[Task brief] In the data below, turn the lines between the one holding "Image resolution: width=471" and the one holding "category-label: Elektro-Fahrrad is", inclusive, into a numbered list, skipping blank lines and leaving out the pictures.
Data for analysis below:
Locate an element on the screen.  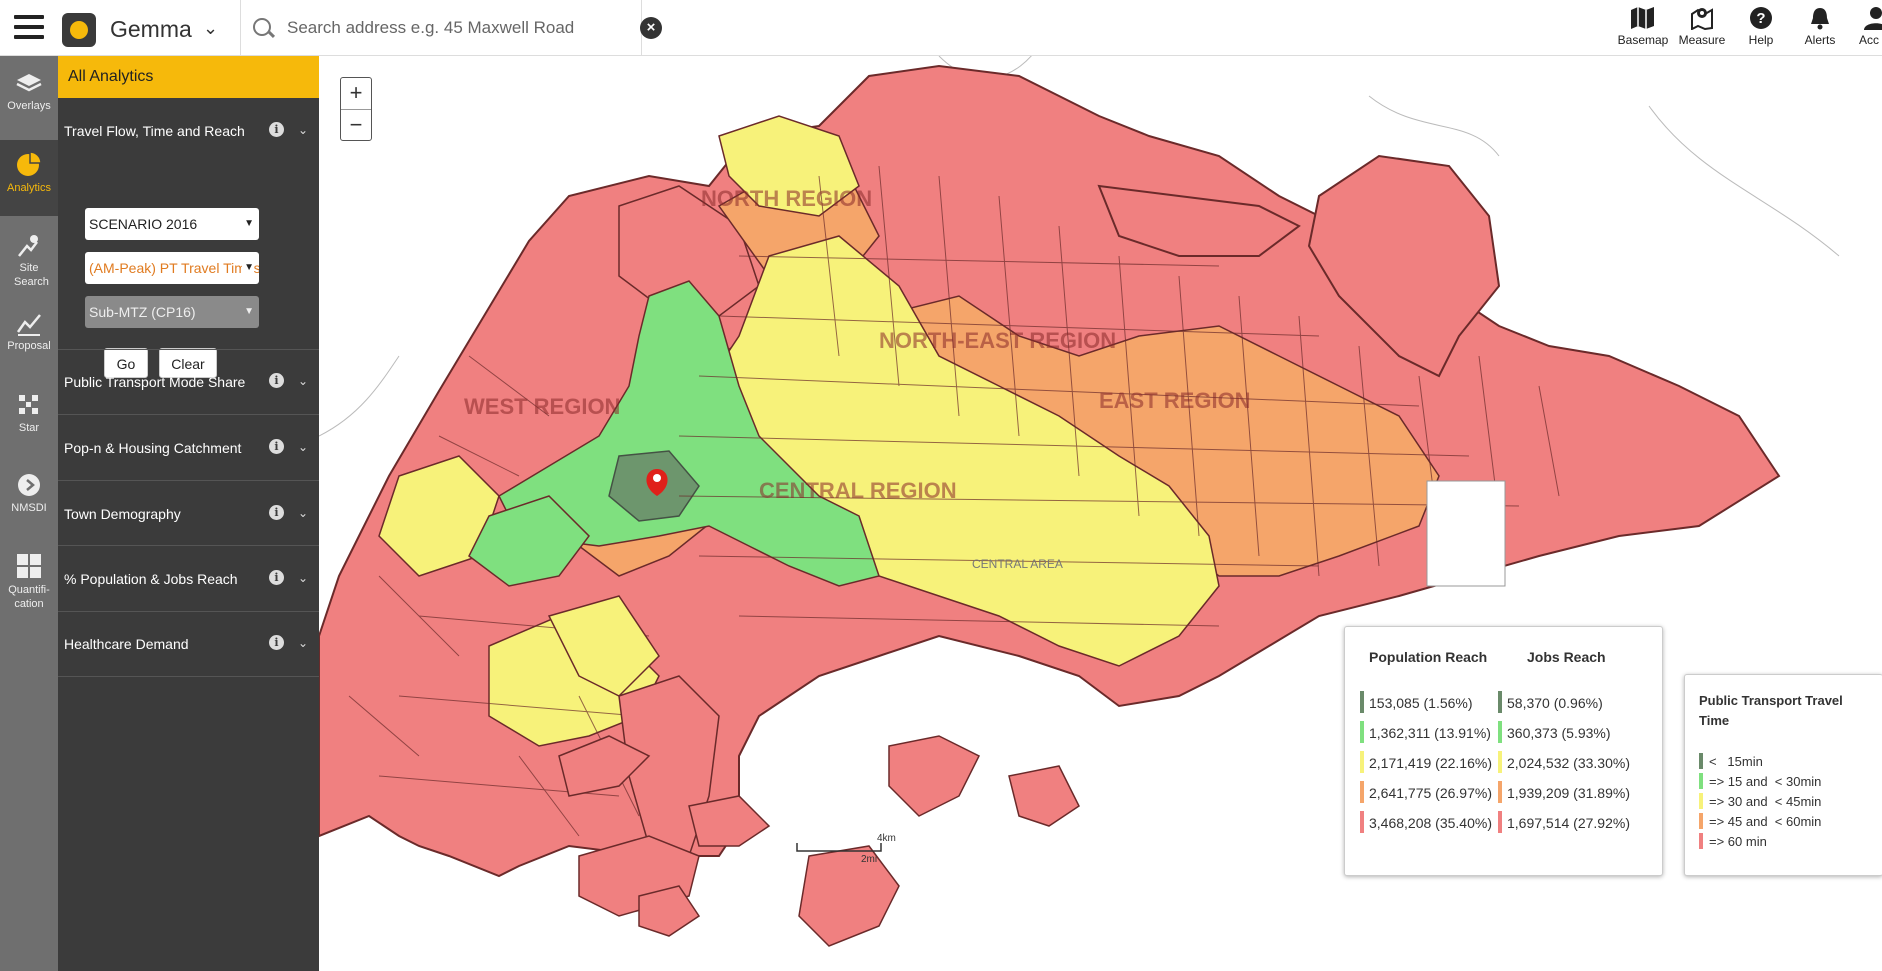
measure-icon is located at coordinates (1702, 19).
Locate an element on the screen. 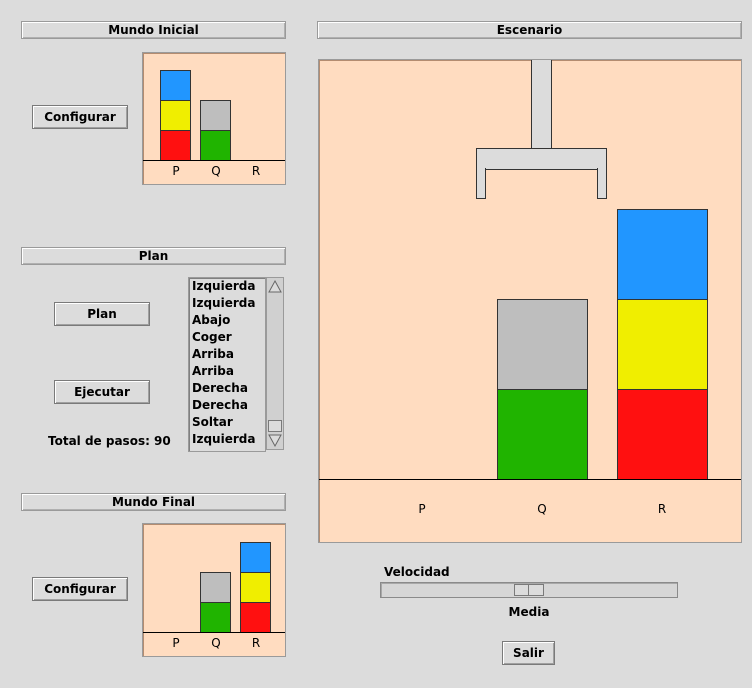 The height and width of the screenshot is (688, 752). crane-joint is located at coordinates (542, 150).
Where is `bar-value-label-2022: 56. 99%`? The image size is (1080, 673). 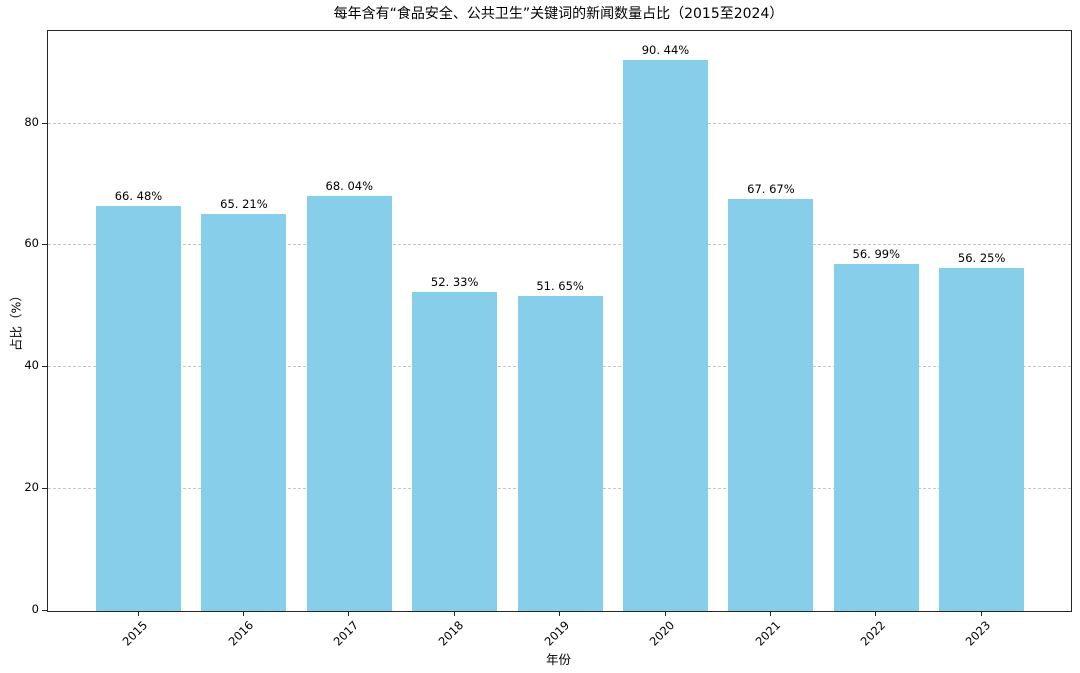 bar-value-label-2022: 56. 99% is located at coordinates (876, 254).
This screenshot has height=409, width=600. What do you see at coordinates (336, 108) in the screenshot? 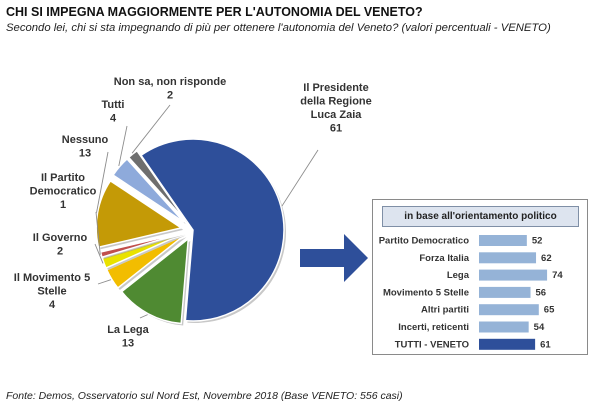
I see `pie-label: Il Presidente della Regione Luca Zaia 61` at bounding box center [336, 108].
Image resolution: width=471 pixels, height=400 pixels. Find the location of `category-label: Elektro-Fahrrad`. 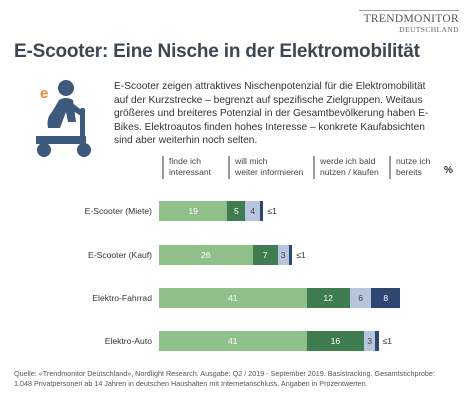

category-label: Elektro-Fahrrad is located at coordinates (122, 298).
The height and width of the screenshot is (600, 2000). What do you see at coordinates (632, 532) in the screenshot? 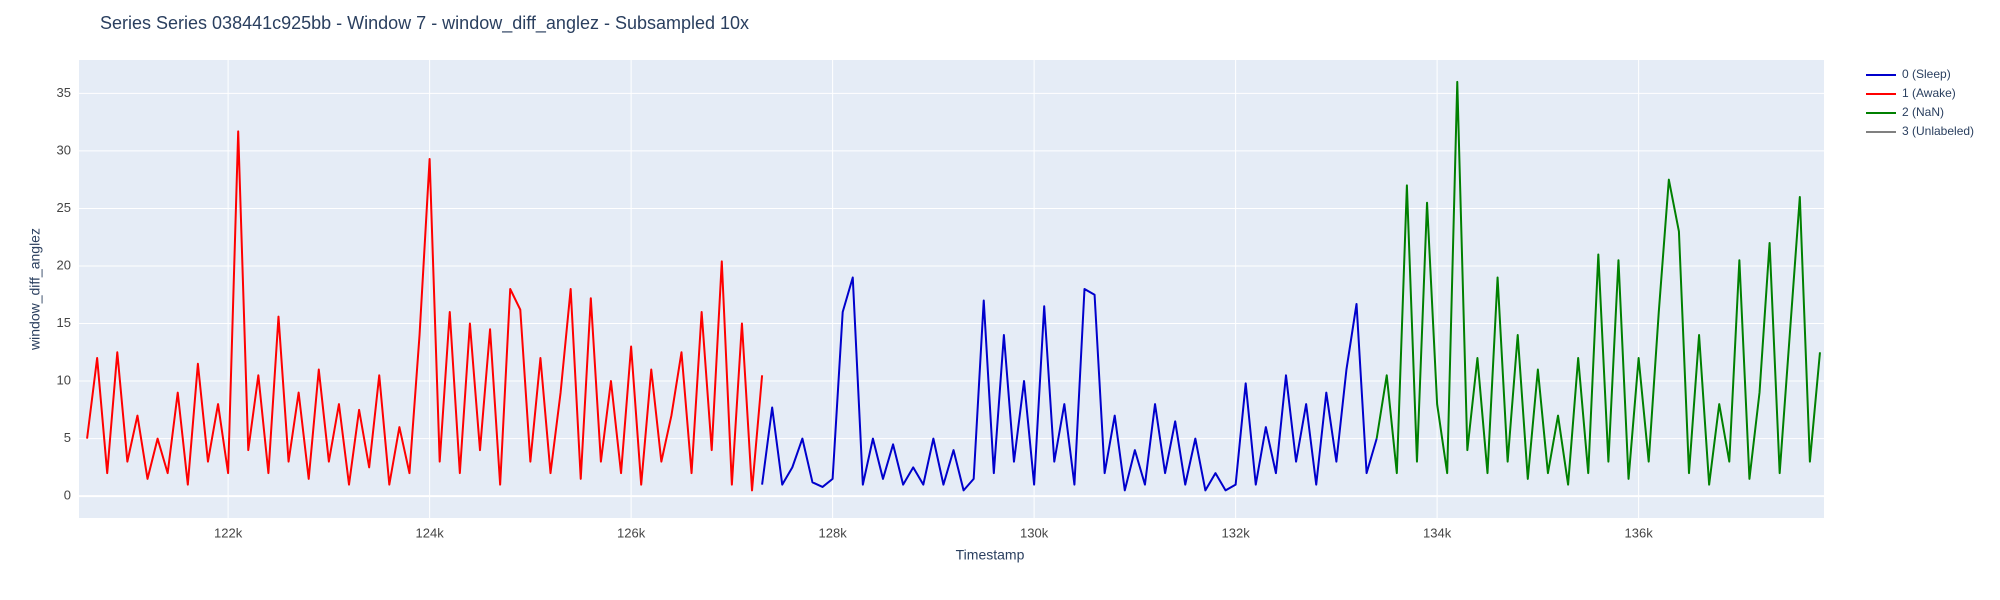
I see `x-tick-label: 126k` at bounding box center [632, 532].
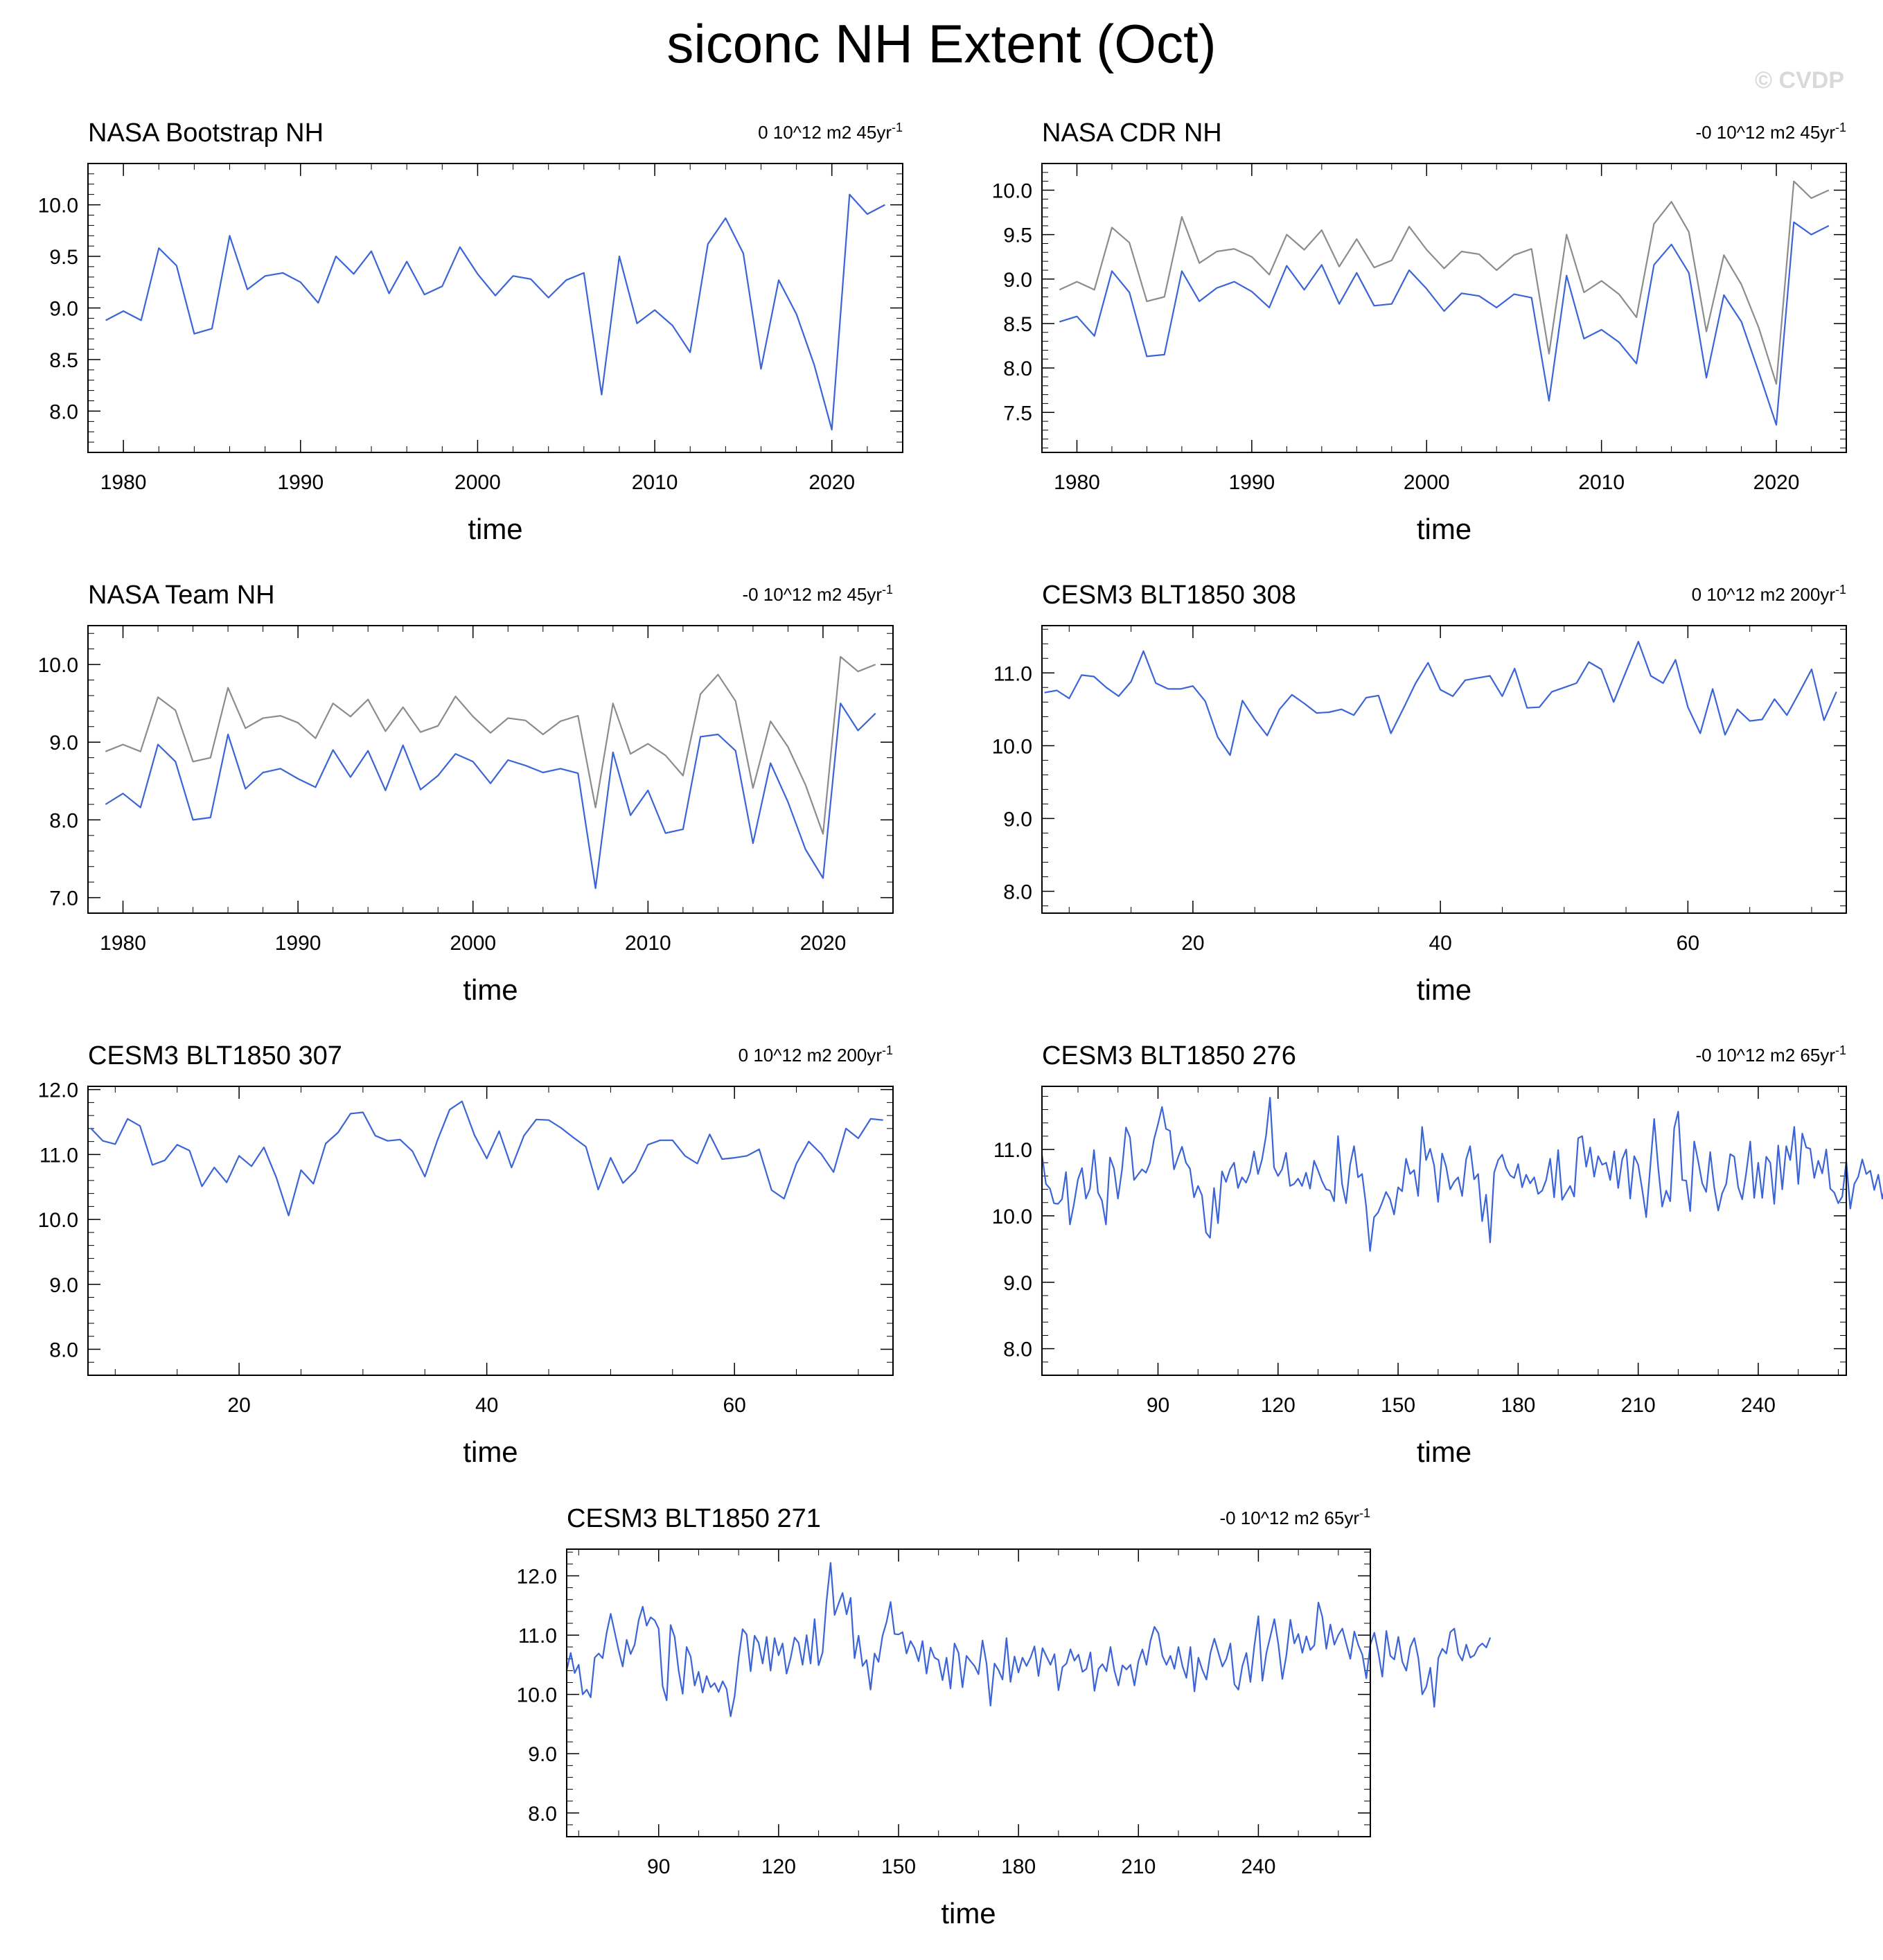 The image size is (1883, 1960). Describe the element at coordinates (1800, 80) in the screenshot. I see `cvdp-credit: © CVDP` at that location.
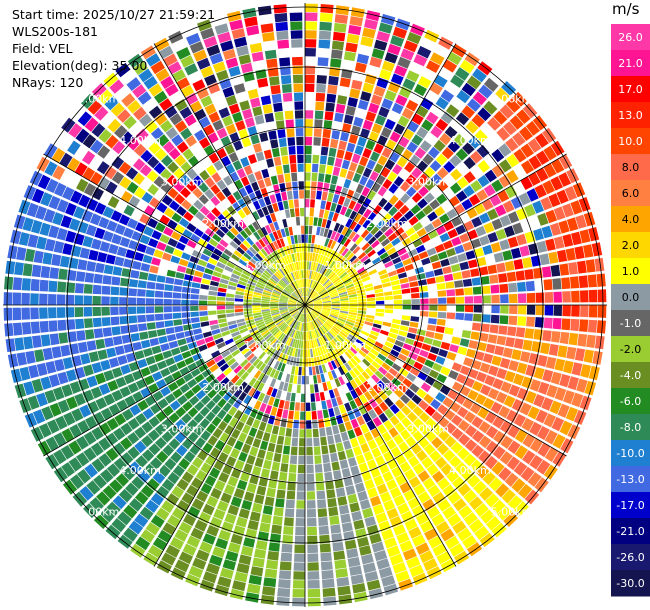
End of Data for analysis.
[Exercise response]
1. Image resolution: width=471 pixels, height=400 pixels. Find the location of `category-label: Elektro-Fahrrad`. 
2. category-label: Elektro-Fahrrad is located at coordinates (122, 298).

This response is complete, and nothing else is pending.